Phased development with mandatory ecological monitoring. If the project proceeds, its expansion should be tied to measurable ecological outcomes, independently verified. Not self-reported compliance. Independent, transparent audits.
Genuine engagement with the Shompen — through anthropologists and indigenous rights specialists who have spent years building trust, not through a public notice and a 72-hour hearing window.
None of this is impossible. None of it makes development non-viable. It just makes it slower, more careful, and more honest about the costs.
The question we keep avoiding
The deepest issue raised by Great Nicobar is not really about one port on one island.
It is about whether technologically advanced societies still have the capacity — the moral and political capacity — to recognise ecological limits before they cross them.

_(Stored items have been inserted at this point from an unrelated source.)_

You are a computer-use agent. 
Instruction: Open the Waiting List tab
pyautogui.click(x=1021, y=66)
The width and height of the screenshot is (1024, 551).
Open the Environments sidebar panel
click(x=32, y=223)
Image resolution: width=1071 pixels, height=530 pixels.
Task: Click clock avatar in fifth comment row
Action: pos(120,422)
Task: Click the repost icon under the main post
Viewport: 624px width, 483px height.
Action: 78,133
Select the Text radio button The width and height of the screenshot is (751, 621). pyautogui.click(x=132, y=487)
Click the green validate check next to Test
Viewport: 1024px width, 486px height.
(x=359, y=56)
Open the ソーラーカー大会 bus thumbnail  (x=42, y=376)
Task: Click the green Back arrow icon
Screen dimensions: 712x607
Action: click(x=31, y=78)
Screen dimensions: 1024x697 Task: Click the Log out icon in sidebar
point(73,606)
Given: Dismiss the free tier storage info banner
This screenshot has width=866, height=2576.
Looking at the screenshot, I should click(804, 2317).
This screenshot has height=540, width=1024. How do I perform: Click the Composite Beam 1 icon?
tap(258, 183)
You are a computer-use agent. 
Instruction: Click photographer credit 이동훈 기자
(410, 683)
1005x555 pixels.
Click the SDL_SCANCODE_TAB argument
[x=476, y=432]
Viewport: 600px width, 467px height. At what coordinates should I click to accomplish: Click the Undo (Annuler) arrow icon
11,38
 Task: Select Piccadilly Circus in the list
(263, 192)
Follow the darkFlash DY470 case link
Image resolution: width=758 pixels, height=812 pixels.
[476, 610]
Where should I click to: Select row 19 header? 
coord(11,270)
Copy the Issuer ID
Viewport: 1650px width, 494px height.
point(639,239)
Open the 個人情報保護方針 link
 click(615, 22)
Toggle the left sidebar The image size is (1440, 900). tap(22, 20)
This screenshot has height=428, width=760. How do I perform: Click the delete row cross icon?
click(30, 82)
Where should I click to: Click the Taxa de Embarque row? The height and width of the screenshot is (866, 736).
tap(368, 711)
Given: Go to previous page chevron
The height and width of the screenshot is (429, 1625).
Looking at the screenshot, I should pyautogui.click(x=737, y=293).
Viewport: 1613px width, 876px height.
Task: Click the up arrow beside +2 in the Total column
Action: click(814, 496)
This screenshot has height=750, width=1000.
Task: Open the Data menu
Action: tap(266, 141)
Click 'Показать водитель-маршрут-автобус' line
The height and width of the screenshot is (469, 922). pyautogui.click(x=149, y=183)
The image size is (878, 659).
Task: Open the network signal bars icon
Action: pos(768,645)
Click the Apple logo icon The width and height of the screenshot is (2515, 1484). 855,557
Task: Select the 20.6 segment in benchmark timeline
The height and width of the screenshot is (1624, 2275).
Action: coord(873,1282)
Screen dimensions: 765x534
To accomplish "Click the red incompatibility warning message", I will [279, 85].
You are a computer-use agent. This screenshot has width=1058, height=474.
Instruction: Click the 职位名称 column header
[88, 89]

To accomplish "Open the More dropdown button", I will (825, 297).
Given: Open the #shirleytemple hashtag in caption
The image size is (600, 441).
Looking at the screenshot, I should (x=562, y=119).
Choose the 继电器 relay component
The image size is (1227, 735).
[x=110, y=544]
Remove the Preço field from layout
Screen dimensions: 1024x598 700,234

To decide, in advance, that some things are worth more than their economic value. To treat a living forest and a living people as something other than an obstacle between the present and a profitable future.
Civilisations throughout history have expanded by consuming landscapes faster than those landscapes could recover. What makes the present moment genuinely different is scale. Humanity now has enough technological power to alter entire planetary systems — not just individual islands, but the atmospheric and oceanic conditions that determine whether complex life continues to be possible here.
The cost of ecological collapse is never paid entirely by the generation that profits from the extraction. It is inherited — usually by people who had no say in the decision, and sometimes by species who had no idea the decision was even being made.
"Great Nicobar is not empty land waiting for transformation. It is a warning — about how modern civilisation measures value, defines progress, and decides what can be sacrificed in the name of the future." — WildPixelAI
The most uncomfortable possibility is this: the future being sacrificed, in the name of the future, may ultimately be our own.